By Casey Michel
November 27, 2014
http://thediplomat.com/2014/11/tapi-pipeline-finally-sees-some-momentum/
Some recent developments appear to have taken the U.S.-backed initiative beyond the concept stage.
For years, the idea for the Turkmenistan-Afghanistan-Pakistan-India (TAPI) pipeline has remained just that – an idea. With an estimated cost of $10 billion, the theoretical pipeline would transit 33 billion cubic meters (bcm) of Turkmenistan gas over 30 years, with India and Pakistan each taking 42 percent of the transit and Afghanistan retaining the remainder. But questions of financing and security through Afghanistan seemed destined to staunch the pipeline’s creation. It was at best a fanciful plan – a project that would stich the region via an interconnected resource – and at worst a waste of time, resource, and initiative – another blinkered, U.S.-backed attempt that ignored security concerns and supra-national operability altogether, much like Washington’s shortsighted attempt at the CASA-1000 regional electricity network.
Recent moves, however, have given TAPI a sudden burst of momentum. First, the four countries, with the Asia Development Bank as transaction advisor, set up a new company this month to “build, own, and operate” the 1,800 km pipeline. Registered in the Isle of Man, the TAPI Pipeline Company Limited will see Turkmengaz, Afghan Gas Enterprise, Inter State Gas Systems (Private) Limited, and GAIL (India) Limited with equal shares. Second, a flurry of recent high-level meetings have resulted in a handful of commitments. According toPakistan’s Business Recorder, the four countries agreed to begin constructing the pipeline by 2016, with completion by the end of 2018 – and that “all the pending issues will be addressed” by next February. Moreover,Pakistan’s Customs Today reports that “potential partners” will be selected by the February deadline.
No energy majors have yet signed up for the pipeline, though the field appears to be narrowing. ExxonMobil and Chevron recently pulled back from the project, rebuffed following their demands for shareholdings in the Turkmenistan gas fields supplying the pipeline. As a result, France’s Total and Malaysia’s Petronas have suddenly appeared as frontrunners.
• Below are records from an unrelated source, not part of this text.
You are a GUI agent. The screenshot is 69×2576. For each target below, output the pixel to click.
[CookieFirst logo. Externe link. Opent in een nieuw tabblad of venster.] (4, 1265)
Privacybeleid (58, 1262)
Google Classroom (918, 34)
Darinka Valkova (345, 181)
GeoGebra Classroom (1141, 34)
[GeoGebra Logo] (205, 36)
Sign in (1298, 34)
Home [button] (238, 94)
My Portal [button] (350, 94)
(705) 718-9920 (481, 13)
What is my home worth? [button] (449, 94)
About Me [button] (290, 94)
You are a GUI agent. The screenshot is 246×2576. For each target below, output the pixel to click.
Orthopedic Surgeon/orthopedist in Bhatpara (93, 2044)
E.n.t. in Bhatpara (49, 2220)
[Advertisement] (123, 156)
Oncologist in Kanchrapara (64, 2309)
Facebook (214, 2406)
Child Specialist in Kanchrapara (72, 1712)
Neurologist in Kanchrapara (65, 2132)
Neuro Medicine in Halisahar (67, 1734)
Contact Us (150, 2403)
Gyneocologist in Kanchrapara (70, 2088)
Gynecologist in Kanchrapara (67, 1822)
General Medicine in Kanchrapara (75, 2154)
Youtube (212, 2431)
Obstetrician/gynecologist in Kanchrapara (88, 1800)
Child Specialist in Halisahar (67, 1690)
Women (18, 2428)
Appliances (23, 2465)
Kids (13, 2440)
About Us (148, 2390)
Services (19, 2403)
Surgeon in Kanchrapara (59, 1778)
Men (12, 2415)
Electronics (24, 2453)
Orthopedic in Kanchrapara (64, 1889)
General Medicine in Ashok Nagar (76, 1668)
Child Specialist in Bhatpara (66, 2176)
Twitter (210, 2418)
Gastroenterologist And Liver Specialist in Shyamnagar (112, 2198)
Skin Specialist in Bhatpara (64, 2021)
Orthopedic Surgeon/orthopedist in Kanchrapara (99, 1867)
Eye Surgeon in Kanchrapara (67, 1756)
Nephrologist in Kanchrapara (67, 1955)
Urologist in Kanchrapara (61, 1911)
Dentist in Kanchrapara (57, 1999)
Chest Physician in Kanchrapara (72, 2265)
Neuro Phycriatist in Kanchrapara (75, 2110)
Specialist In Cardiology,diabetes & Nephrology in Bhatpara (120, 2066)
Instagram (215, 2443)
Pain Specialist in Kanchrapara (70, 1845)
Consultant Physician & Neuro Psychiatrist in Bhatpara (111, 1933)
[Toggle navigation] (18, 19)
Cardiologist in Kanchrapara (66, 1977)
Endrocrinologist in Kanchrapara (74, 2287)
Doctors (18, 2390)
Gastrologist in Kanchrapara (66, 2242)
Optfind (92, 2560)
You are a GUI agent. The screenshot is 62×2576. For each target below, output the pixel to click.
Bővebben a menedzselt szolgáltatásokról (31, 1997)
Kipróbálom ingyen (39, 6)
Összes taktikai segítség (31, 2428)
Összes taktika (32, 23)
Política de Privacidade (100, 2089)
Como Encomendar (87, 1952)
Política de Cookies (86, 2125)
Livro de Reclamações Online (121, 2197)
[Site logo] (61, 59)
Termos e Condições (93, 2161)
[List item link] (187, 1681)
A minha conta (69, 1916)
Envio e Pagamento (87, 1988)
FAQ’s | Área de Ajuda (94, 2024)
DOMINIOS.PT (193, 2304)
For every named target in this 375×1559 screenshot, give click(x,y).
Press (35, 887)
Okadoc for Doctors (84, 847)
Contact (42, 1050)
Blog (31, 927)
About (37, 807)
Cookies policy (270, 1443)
Uzbekistan, likewise, has expressed interest in joining the pipeline – though Tashkent’s involvement remains relegated to rhetoric at this point.
Perhaps the greatest reason for the newfound momentum stems from Turkmenistan’s sudden, near-wholesale reliance on the Chinese market. With Gazprom’s recent announcement that it would be pulling back from Central Asian gas markets, and with the continued impracticality of a Trans-Caspian pipeline, China has turned Turkmenistan into something approaching a client-state, with Ashgabat planning on transiting 65 bcm to Beijing by 2020. According to Luca Anceschi, a lecturer in Central Asian Studies at the University of Glasgow, “TAPI into one of the few remaining avenues that the Turkmen regime needs to explore if it is to avoid total dependence on Chinese gas purchases. … [I]t might be suggested that the current Turkmen regime has come to see TAPI operationalization as one of its most compelling strategic priorities.” This, as Anceschi continues, presents one of the starkest breaks from a prior Turkmen regime that had been “characteristically inconsistent.”
The U.S., for what it’s worth, has remained one of the pipeline’s staunchest supporters. A former U.S. official recently observed that the project “would play a critical role in such an effort to support economic integration in the region – and by extension, U.S. political and security objectives in the area.” Chinese think tanks, meanwhile, seem to see TAPI as a largely fruitless endeavor – and that India would do well to work with “the more experienced power in the region.”
As it is, the Chinese position maintains far more credibility than American or Turkmen attempts at pushing this pipeline to completion. Security guarantees, namely within Afghanistan, remain the overwhelming concern, and will continue notwithstanding the continued American presence. The pipeline has momentum, yes. But that won’t be enough for it to escape the on-the-ground realities still prevalent. Nor will it be enough to help Turkmenistan escape the client-state status it’s lurching toward with Beijing.